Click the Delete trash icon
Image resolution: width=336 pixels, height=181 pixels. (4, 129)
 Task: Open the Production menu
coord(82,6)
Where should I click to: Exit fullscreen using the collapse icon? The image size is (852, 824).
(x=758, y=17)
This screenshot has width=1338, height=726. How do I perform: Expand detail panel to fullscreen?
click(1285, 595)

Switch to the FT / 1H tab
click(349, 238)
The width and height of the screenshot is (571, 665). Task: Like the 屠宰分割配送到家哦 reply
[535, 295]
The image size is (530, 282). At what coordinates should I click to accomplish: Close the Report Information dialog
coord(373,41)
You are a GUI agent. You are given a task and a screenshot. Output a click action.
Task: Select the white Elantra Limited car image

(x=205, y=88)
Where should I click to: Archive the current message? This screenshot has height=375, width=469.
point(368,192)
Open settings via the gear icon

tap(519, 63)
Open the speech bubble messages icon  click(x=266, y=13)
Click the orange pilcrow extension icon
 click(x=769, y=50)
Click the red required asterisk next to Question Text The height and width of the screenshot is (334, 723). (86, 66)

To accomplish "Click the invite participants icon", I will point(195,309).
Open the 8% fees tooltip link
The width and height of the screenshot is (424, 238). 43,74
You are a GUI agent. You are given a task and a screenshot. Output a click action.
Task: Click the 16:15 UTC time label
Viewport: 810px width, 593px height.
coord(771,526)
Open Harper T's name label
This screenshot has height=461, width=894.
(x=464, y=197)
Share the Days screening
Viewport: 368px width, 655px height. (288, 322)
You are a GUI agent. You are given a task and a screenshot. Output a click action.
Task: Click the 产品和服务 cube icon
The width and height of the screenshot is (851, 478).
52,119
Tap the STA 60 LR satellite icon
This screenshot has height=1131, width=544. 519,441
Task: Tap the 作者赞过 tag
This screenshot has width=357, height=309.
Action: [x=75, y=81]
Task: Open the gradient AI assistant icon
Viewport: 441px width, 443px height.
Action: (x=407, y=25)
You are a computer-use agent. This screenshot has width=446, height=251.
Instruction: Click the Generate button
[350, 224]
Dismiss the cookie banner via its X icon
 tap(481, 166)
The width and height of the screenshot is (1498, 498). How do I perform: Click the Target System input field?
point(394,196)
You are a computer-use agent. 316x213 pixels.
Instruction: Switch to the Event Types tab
________________________________________
▸ Exercise description
Lay out every line of the records above as a numbered list, leaving out the blank lines.

▸ Response below
1. Click the Delete trash icon
2. Image resolution: width=336 pixels, height=181 pixels. (4, 129)
3.  Task: Open the Production menu
4. coord(82,6)
5. Where should I click to: Exit fullscreen using the collapse icon? The image size is (852, 824).
6. (x=758, y=17)
7. This screenshot has width=1338, height=726. How do I perform: Expand detail panel to fullscreen?
8. click(1285, 595)
9. Switch to the FT / 1H tab
10. click(349, 238)
11. The width and height of the screenshot is (571, 665). Task: Like the 屠宰分割配送到家哦 reply
12. [535, 295]
13. The image size is (530, 282). At what coordinates should I click to accomplish: Close the Report Information dialog
14. coord(373,41)
15. You are a GUI agent. You are given a task and a screenshot. Output a click action.
16. Task: Select the white Elantra Limited car image
17. (x=205, y=88)
18. Where should I click to: Archive the current message? This screenshot has height=375, width=469.
19. point(368,192)
20. Open settings via the gear icon
21. tap(519, 63)
22. Open the speech bubble messages icon  click(x=266, y=13)
23. Click the orange pilcrow extension icon
24.  click(x=769, y=50)
25. Click the red required asterisk next to Question Text The height and width of the screenshot is (334, 723). (86, 66)
26. To accomplish "Click the invite participants icon", I will point(195,309).
27. Open the 8% fees tooltip link
28. The width and height of the screenshot is (424, 238). 43,74
29. You are a GUI agent. You are given a task and a screenshot. Output a click action.
30. Task: Click the 16:15 UTC time label
31. Viewport: 810px width, 593px height.
32. coord(771,526)
33. Open Harper T's name label
34. This screenshot has height=461, width=894.
35. (x=464, y=197)
36. Share the Days screening
37. Viewport: 368px width, 655px height. (288, 322)
38. You are a GUI agent. You are given a task and a screenshot. Output a click action.
39. Task: Click the 产品和服务 cube icon
40. The width and height of the screenshot is (851, 478).
41. 52,119
42. Tap the STA 60 LR satellite icon
43. This screenshot has height=1131, width=544. 519,441
44. Task: Tap the 作者赞过 tag
45. This screenshot has width=357, height=309.
46. Action: [x=75, y=81]
47. Task: Open the gradient AI assistant icon
48. Viewport: 441px width, 443px height.
49. Action: (x=407, y=25)
50. You are a computer-use agent. This screenshot has width=446, height=251.
51. Instruction: Click the Generate button
52. [350, 224]
53. Dismiss the cookie banner via its X icon
54.  tap(481, 166)
55. The width and height of the screenshot is (1498, 498). How do I perform: Click the Target System input field?
56. point(394,196)
57. You are a computer-use agent. 316x213 pixels.
58. Instruction: Switch to the Event Types tab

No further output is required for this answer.